Recorde-se ainda que Francisco Xavier, missionário jesuíta português, foi um dos primeiros evangelizadores do arquipélago. A cidade de Nagasáqui foi doada aos jesuítas portugueses. A primeira gramática da língua japonesa foi redigida por um português. A imprensa de tipos móveis foi introduzida por missionários portugueses. A língua portuguesa foi, até ao século XVII, o veículo oficial da comunicação dos japoneses com o mundo. Que país mais poderá reivindicar tal feito no Japão?
E como poderemos honrar, com esta postura, esse insigne vulto que foi Wenceslau de Moraes, que nos deixou um legado sobre o Japão em tantos escritos? Logo ele que, por lamentável ironia, até foi cônsul em Osaka…
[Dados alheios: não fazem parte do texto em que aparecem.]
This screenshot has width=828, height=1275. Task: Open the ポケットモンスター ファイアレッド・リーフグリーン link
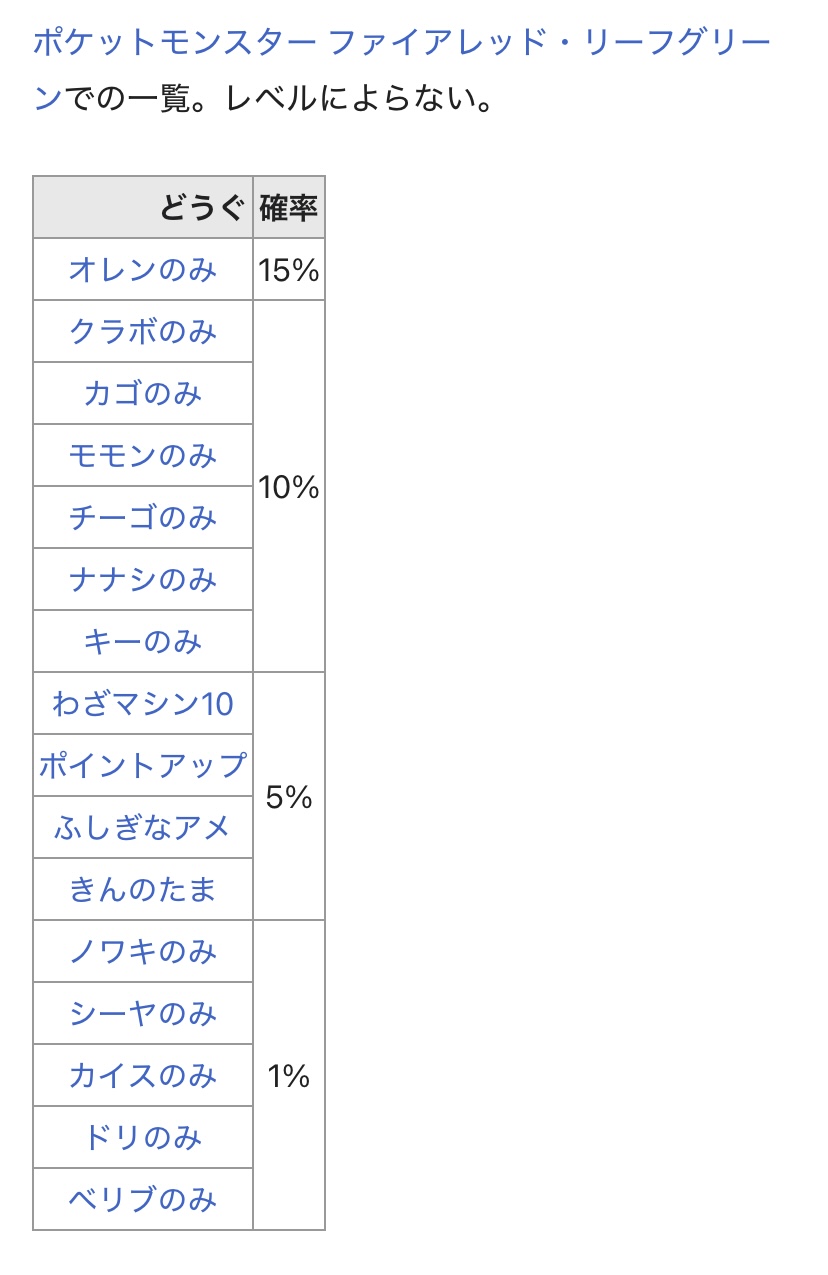point(400,43)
E, no entanto, o Portugal de 2025 apresenta-se no Japão ignorando a sua própria língua — como se o português fosse um fardo do passado, um acessório irrelevante, uma relíquia a esconder. Como se a língua de Camões e de António Vieira, de Eça e de Pessoa, não merecesse aparecer agora num dos países que primeiro a escutaram no Extremo Oriente. Este apagamento não é casual. É sintoma de um Estado que já não se entende como Nação, que prefere o inglês da conveniência ao português da identidade.
Numa era em que o multiculturalismo é brandido como bandeira, Portugal é dos poucos países que insiste em esconder a sua Cultura para parecer moderno. Mas não há modernidade possível sem memória. E não há presença internacional digna quando se abdica da própria língua — sobretudo quando essa língua é um dos maiores legados da presença portuguesa no Japão.
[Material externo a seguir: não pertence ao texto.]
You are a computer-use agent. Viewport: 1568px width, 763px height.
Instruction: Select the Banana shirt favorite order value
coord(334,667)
O pavilhão português em Osaka já não é apenas um edifício; é uma metáfora da forma como o Estado português se vê a si mesmo: envergonhado da História, ignorante do seu papel no Mundo, submisso aos ditames de uma comunicação global onde tudo se quer nivelado, uniformizado, sem raízes.





Não sou dado a sentimentalismos patrioteiros nem a arroubos diplomáticos, e muito menos me comovem cortejos de bandeiras ou salamaleques culturais. A minha pátria — como bem disse Pessoa — continuará a ser a língua portuguesa. Não me indigno demasiado com quem tropeça no português por ignorância — isso tem cura. Mas o que já me enoja é a opção consciente de apagamento da língua que nos define, como se se varresse Camões para debaixo de um tapete institucional ou se riscasse Pessoa das vitrinas da História.
Com a indiferença burocrática dos que não percebem que se pode vender um país em silêncio, bastando para isso omitir-lhe a fala, a AICEP não cometeu apenas um deslize administrativo — trata-se de um acto simbólico de rendição cultural. E a rendição, quando feita sem disparar um só alfabeto, é ainda mais vergonhosa — porque já nem é traição: é desistência.